HAy Festival 27 May 2011

I'm speaking at this festival, 27 May 2011, at 1945 (7.45 pm) on the topic Five Books that changed our View of the Universe. Ptolemy Almagest, De Revolutionibus Copernicus, Galileo Dialogo and Starry Message, Newton Principia.

Monday, 6 December 2010

Fred Hoyle Life in Science


Here is the cover of my book, with a neat photograph of Fred Hoyle

Fred Hoyle first time he used expression BIG BANG

My biography of the astronomer Fred Hoyle, a life in science, first published in 2005, is being re-issued in February 2011, in paperback, published worldwide by Cambridge University Press. There is an amazon.co.uk page for this book

The recording in which Hoyle introduced the expression Big Bang went on the air at 6.30 p.m. on 28 March 1949. This time the Radio Times gave his affiliation as University Lecturer in Mathematics. In that year, he was one of the very few academics invited to speak on the Third Programme who was not already a full professor.

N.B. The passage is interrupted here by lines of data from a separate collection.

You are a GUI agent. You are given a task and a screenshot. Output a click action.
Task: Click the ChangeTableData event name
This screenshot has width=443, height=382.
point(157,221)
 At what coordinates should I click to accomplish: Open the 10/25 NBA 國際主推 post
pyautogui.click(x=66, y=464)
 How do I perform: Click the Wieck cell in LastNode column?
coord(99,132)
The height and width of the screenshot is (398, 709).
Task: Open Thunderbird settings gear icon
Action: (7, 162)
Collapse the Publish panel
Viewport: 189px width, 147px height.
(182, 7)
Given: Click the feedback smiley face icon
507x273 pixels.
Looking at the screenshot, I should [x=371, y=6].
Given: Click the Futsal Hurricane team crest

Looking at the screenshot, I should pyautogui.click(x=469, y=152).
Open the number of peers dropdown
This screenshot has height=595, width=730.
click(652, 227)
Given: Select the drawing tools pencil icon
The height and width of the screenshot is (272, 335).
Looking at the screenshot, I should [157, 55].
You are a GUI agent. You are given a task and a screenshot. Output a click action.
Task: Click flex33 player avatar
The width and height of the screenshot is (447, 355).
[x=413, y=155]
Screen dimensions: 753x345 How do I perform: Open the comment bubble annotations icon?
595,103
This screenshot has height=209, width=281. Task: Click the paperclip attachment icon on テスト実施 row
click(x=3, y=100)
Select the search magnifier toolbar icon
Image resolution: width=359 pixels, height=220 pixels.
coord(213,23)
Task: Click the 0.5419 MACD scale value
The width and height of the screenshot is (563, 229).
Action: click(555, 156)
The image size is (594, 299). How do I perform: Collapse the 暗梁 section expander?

Before the listeners heard Fred’s gruff voice, a plummy-toned station announcer read the introduction. ‘This is the BBC Third Programme’, he began. ‘In this talk Fred Hoyle gives his reasons for thinking that matter is being created all the time, so that the universe must have had an infinite past and will have an infinite future.’
Hoyle cut to the chase immediately, launching off with, ‘I have reached the conclusion that the universe is in a state of continuous creation.’ He reviewed the state of observational cosmology, frequently using the rhetorical device of posing a question and then answering it, question and answer both of course being phrased suitably to suit his stance.

An obvious problem with a radio lecture is the absence of visual aids. Hoyle went to great lengths to get over technical points with word pictures. He explained the Doppler effect by analogy with the fall in the pitch of the whistle of a receding train. Galaxies in the expanding universe he compared with dots on the surface of a balloon in the process of being inflated, the changing radius of the balloon being a measure of the flow of time. He had a lovely picture for the rate of creation of matter: ‘This means that in a volume equal to a one pint milk bottle about one atom is created in a thousand million years.’

Early in the talk he tackled rival theories of cosmology.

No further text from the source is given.